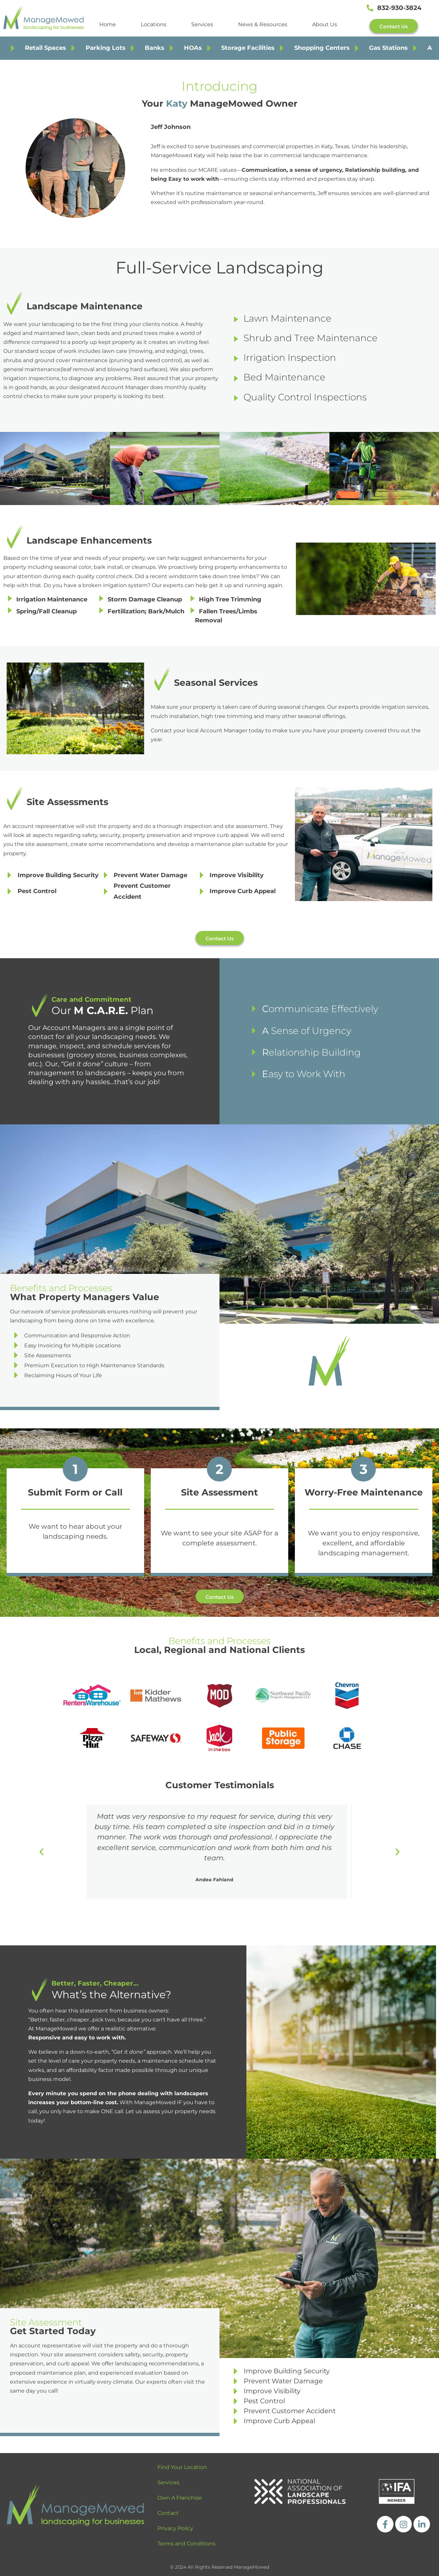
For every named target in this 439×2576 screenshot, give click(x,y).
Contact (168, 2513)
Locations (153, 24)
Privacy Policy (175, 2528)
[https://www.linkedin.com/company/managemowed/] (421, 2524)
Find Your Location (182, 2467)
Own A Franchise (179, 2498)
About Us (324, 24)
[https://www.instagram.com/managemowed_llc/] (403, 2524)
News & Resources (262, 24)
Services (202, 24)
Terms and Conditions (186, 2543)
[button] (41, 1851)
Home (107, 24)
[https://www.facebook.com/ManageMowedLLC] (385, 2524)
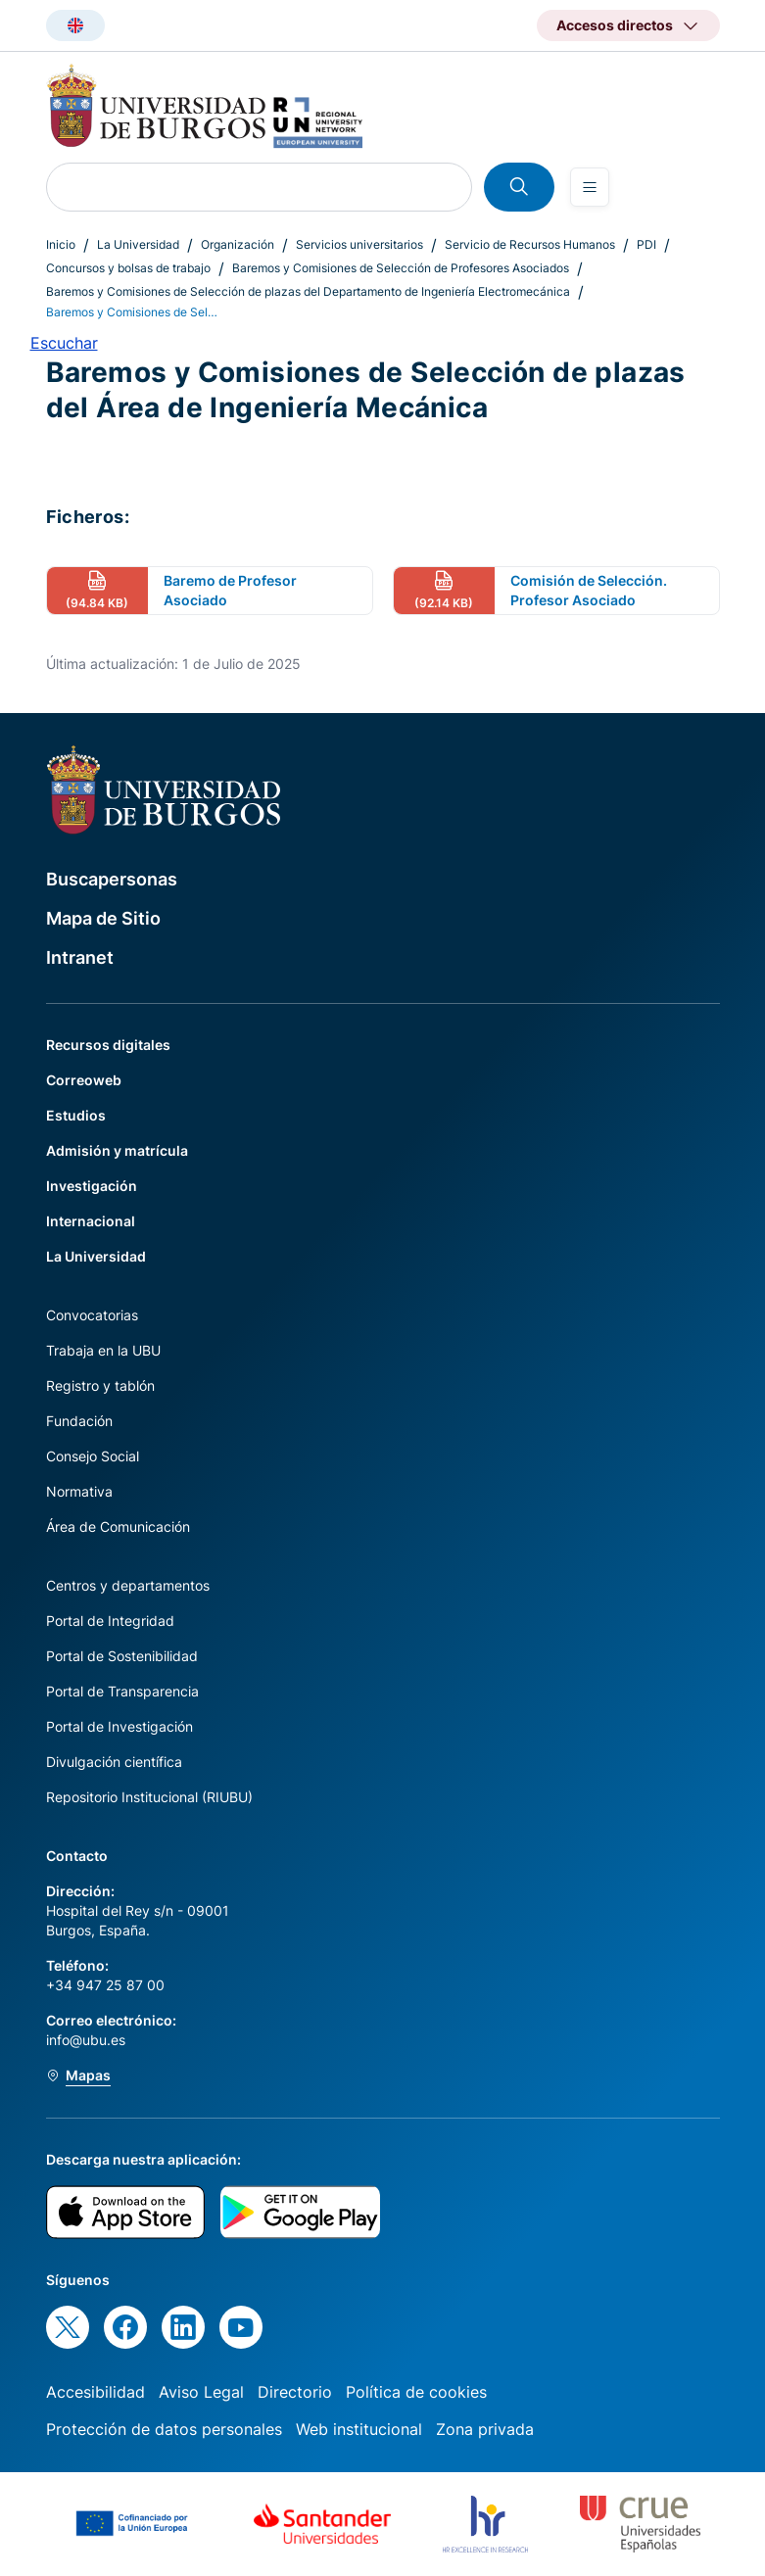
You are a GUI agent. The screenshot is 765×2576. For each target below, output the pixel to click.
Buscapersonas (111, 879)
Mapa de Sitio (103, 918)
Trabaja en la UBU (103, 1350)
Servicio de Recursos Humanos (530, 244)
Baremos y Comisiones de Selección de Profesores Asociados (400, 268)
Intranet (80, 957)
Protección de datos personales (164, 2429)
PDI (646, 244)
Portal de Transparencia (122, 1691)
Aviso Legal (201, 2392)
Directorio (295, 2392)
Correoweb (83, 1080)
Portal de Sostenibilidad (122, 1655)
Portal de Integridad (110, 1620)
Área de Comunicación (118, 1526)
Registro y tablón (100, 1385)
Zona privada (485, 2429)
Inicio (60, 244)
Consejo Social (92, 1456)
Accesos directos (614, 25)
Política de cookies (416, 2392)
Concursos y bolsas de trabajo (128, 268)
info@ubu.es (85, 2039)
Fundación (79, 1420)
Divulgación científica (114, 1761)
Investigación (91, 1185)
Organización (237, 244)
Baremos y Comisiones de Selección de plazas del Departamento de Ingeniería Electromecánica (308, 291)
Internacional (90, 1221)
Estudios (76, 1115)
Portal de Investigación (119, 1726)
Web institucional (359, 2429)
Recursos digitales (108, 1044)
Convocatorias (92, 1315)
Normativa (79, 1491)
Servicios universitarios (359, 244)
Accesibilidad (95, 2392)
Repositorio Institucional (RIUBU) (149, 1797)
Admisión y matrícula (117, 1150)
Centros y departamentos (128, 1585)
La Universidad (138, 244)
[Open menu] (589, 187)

...

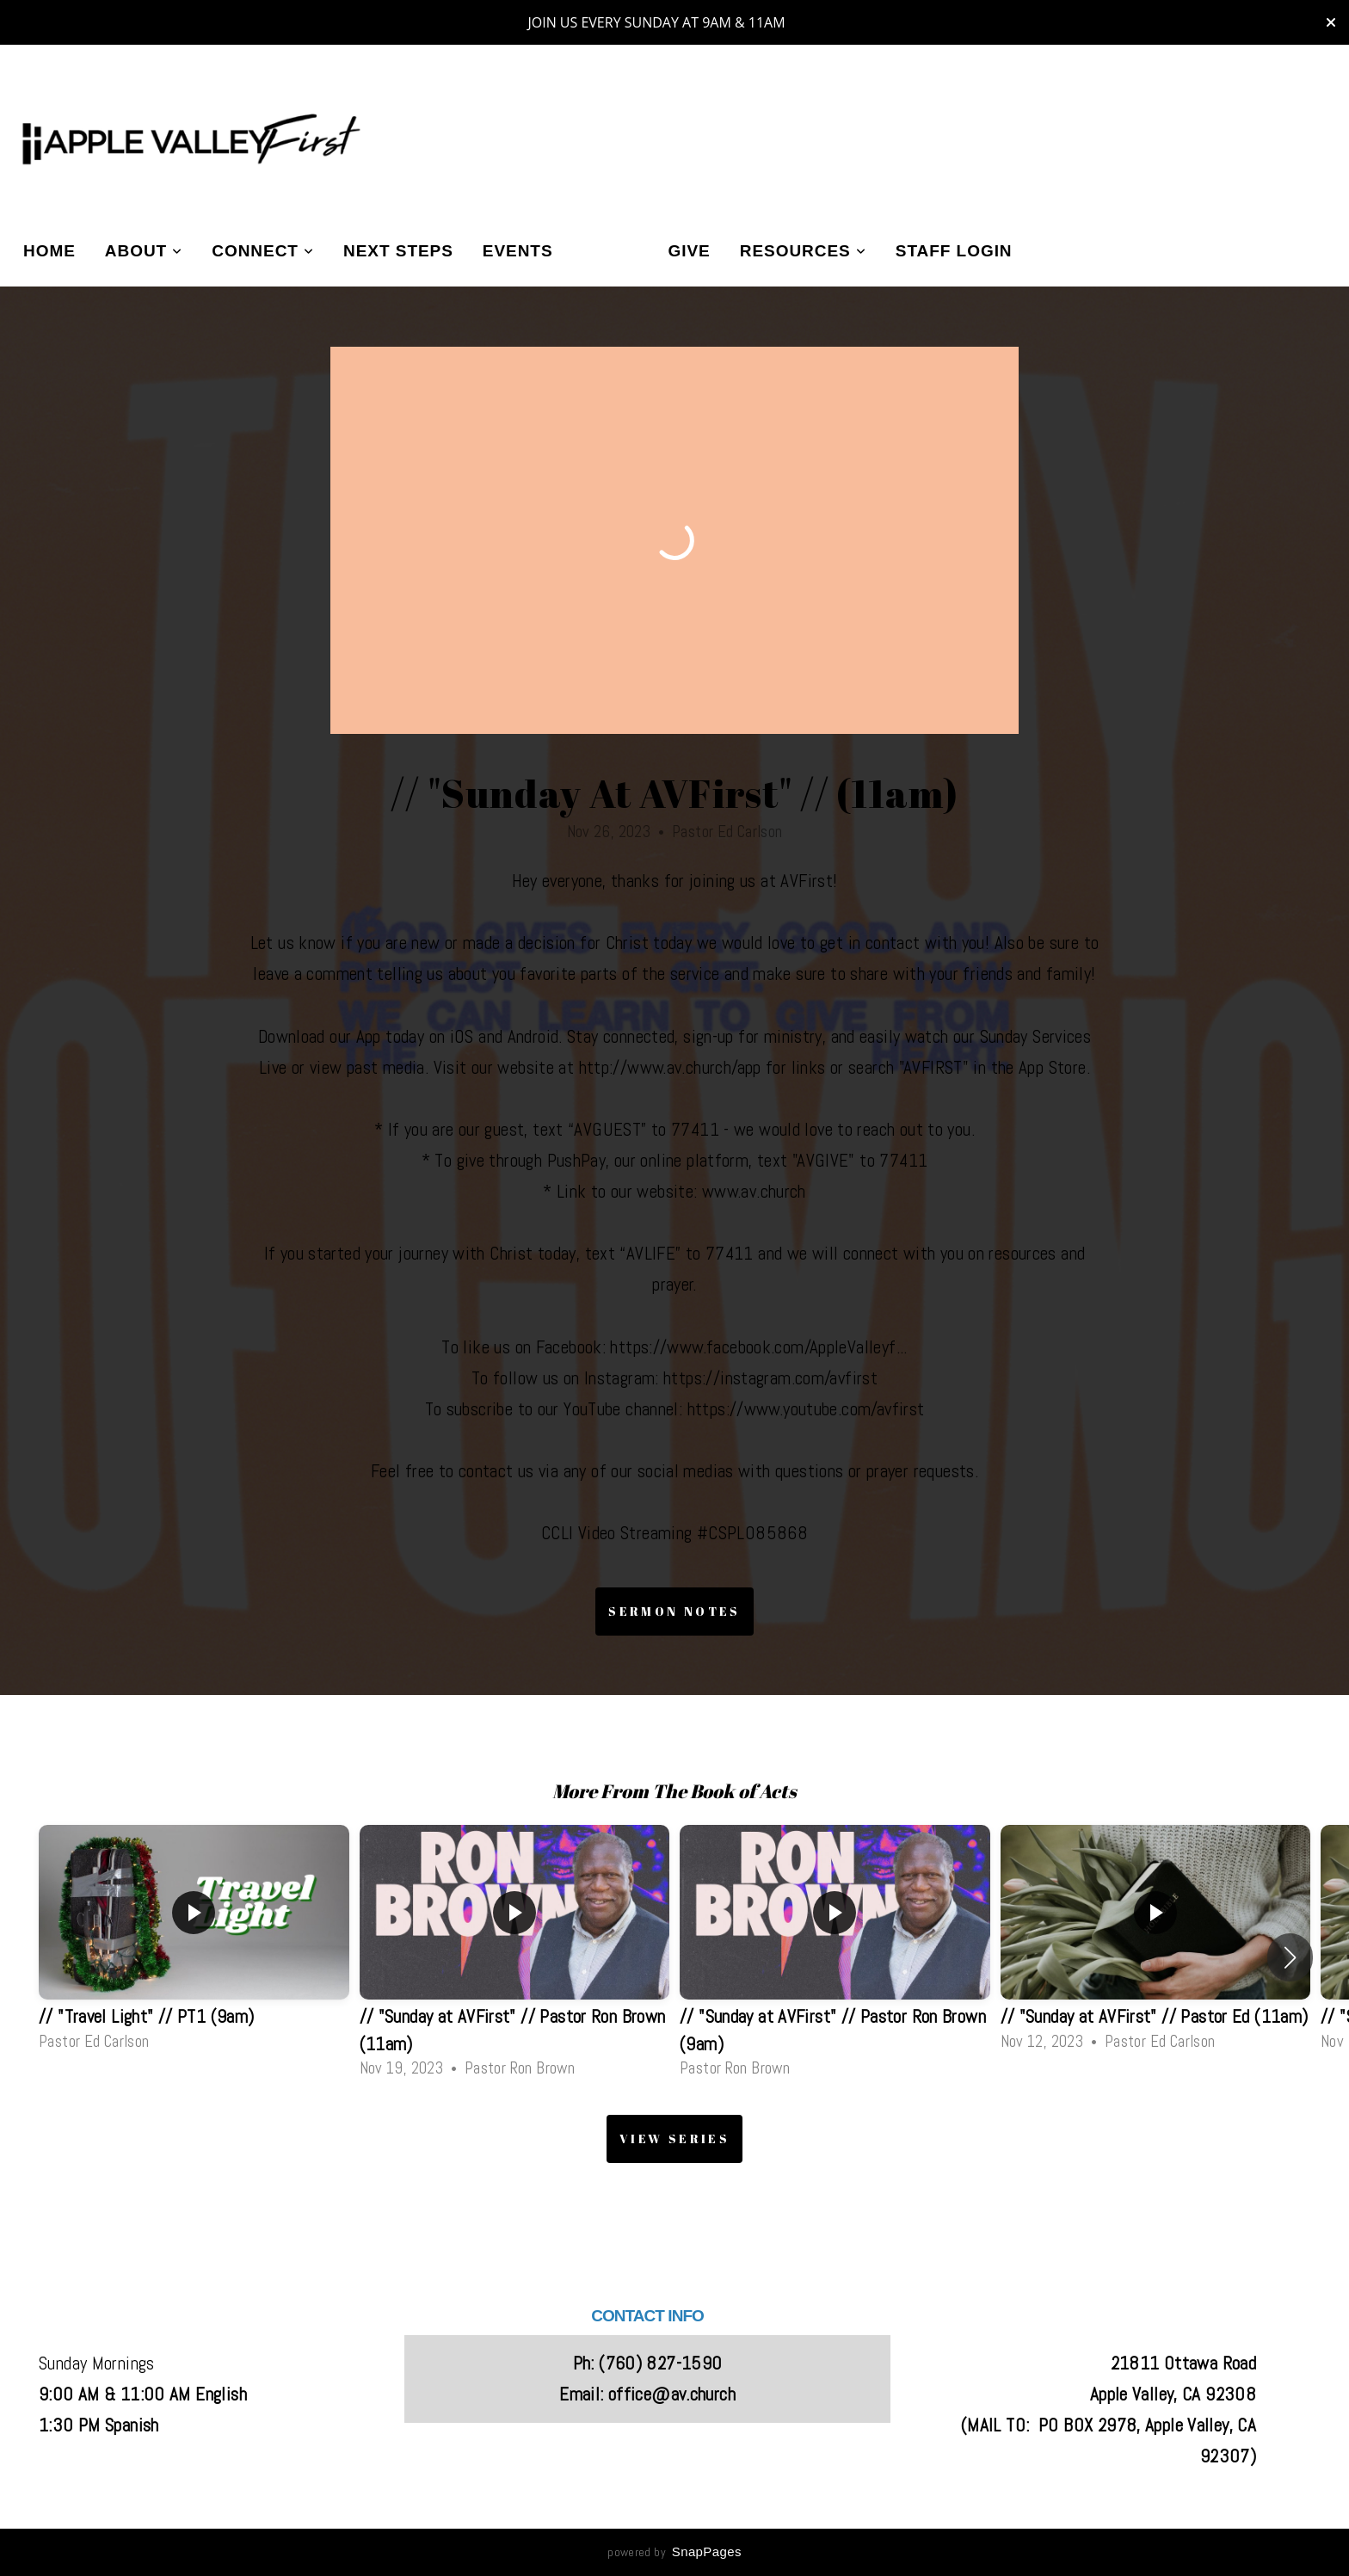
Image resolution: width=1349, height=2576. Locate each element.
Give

--

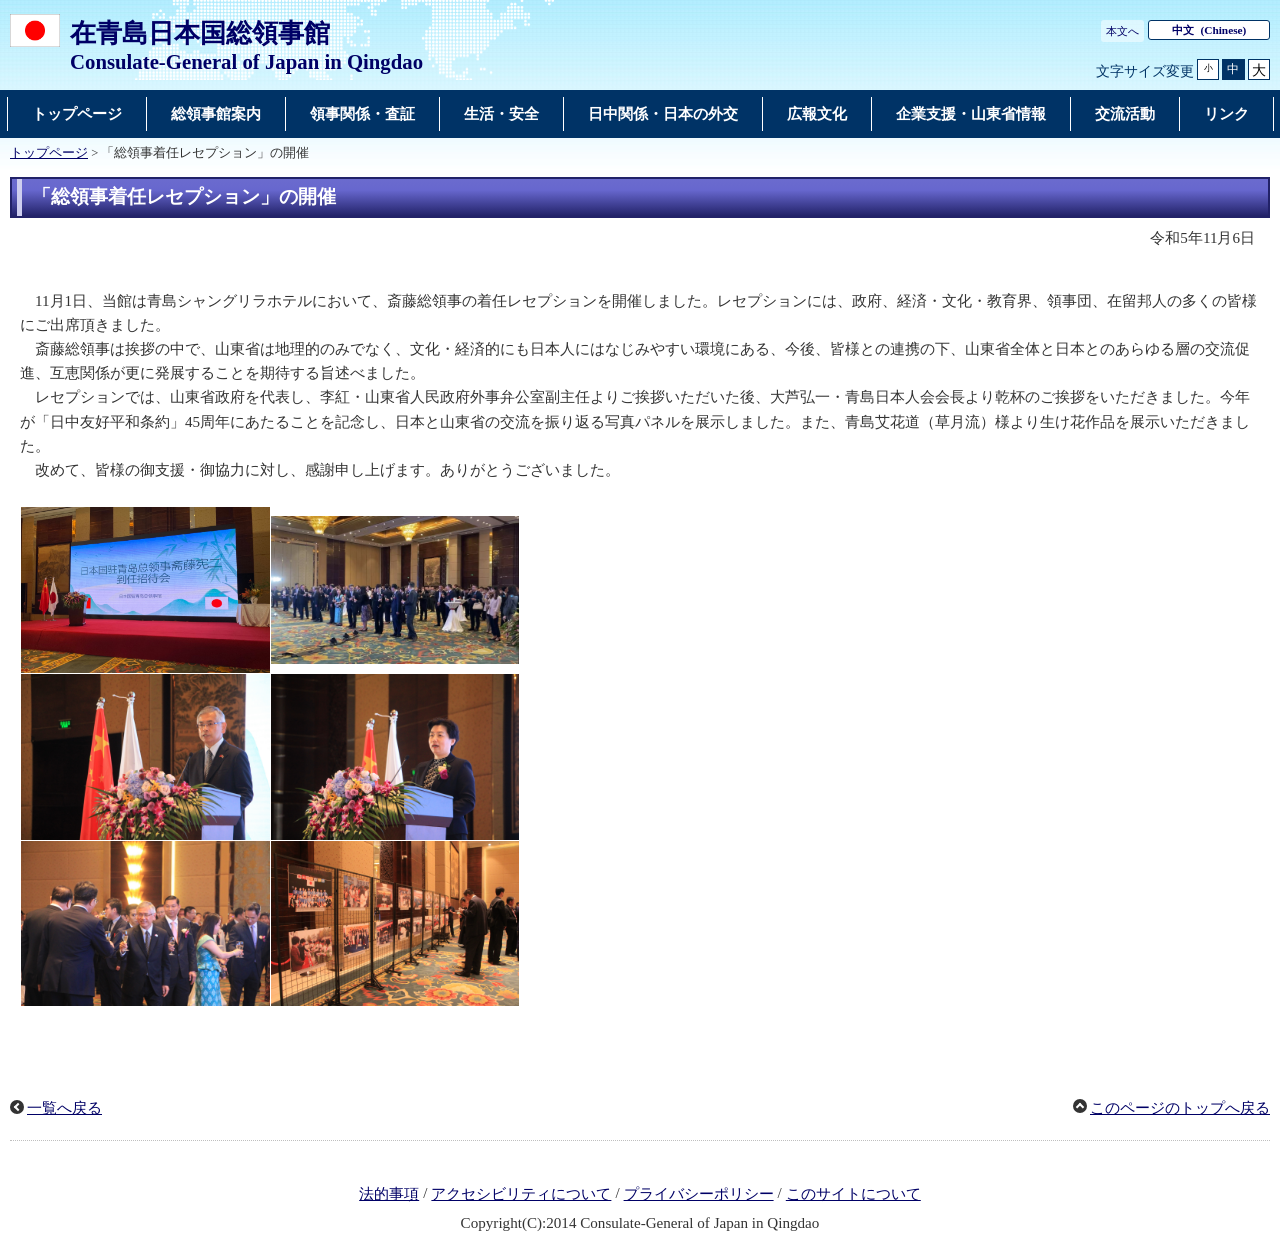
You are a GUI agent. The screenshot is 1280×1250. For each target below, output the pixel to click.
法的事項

### Work to complete
Please reproduce the records from the line with "About Us (324, 24)" to the line with "Intranet (80, 957)", switching "Terms and Conditions" to "Terms of Service" and leaving everything else unchanged. Omit the pictures.

### Correct response
About Us (324, 24)
[https://www.instagram.com/managemowed_llc/] (403, 2524)
News & Resources (262, 24)
Services (202, 24)
Terms of Service (186, 2543)
[button] (41, 1851)
Home (107, 24)
[https://www.facebook.com/ManageMowedLLC] (385, 2524)
You are a GUI agent. The screenshot is 765×2576. For each target below, output the pixel to click.
Buscapersonas (111, 879)
Mapa de Sitio (103, 918)
Trabaja en la UBU (103, 1350)
Servicio de Recursos Humanos (530, 244)
Baremos y Comisiones de Selección de Profesores Asociados (400, 268)
Intranet (80, 957)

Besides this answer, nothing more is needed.